Windows Phone 8 BLOWN UP by Microsoft … for phablets upgrade
Microsoft has revealed its third Windows Phone 8 update, which is supposed to make the mobile operating system easy to use on beefy smartphones with six-inch screens.
Windows Phone 8 Update 3, which will be rolled out over the next few months, will have a larger start screen with sizable tiles suitable for five and six-inch displays (used by the so-called phablet phones) in 1080p. Redmond is also adding support for Qualcomm’s Snapdragon 800 quad-core processor that is expected to be used in Nokia’s forthcoming Lumia 1520.
Phone 8 is already optimized for five-inch displays and smaller, but big-screen phones such as the Samsung Galaxy Note are proving increasingly popular and Microsoft needs to at least be able to match Android in this area (a six-inch iPhone is still a distant dream.)
Don’t expect any more changes of this type however; Redmond has indicated that if people want a bigger display than six inches then they’ll have to get a Windows 8 tablet.
The Phone 8 update will also include a driver mode, where the phone limits new information displayed on the start screen to avoid distractions and can be configured to alert callers that you can’t answer them right now because you’re keeping your hands (and mind) on controlling the car.
Microsoft also says it will be easier to allow handsets to act as wireless hotspots with Windows 8.1 devices via Bluetooth.

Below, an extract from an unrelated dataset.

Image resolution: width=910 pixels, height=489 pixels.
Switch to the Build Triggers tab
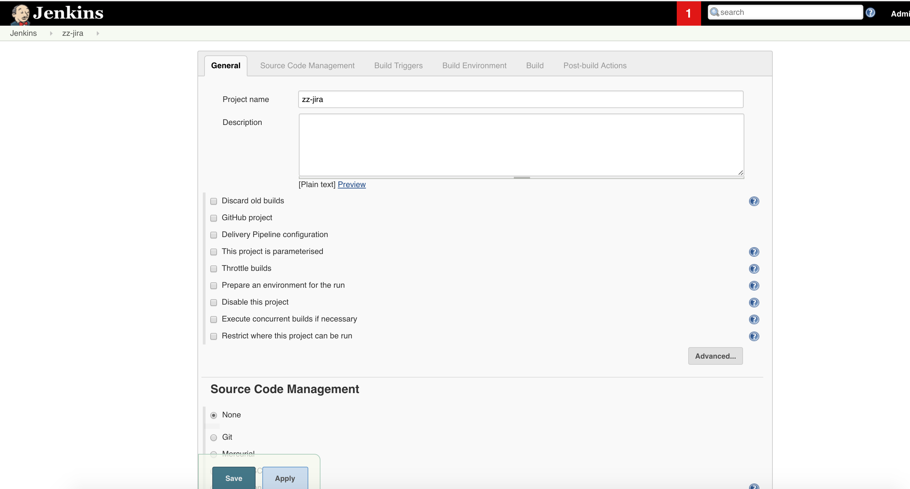click(x=398, y=66)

El Reg would imagine this feature will be promptly limited by mobile network providers, who prefer to sell this as an add-on rather than bundle it in free.
Other tweaks include a screen-orientation lock button, improved Wi-Fi and Bluetooth connections, customizable ringtones for things such as instant messaging and email, better tools for managing storage space, and a new screen reader that will make it easier for blind and visually impaired phone users to read their handsets.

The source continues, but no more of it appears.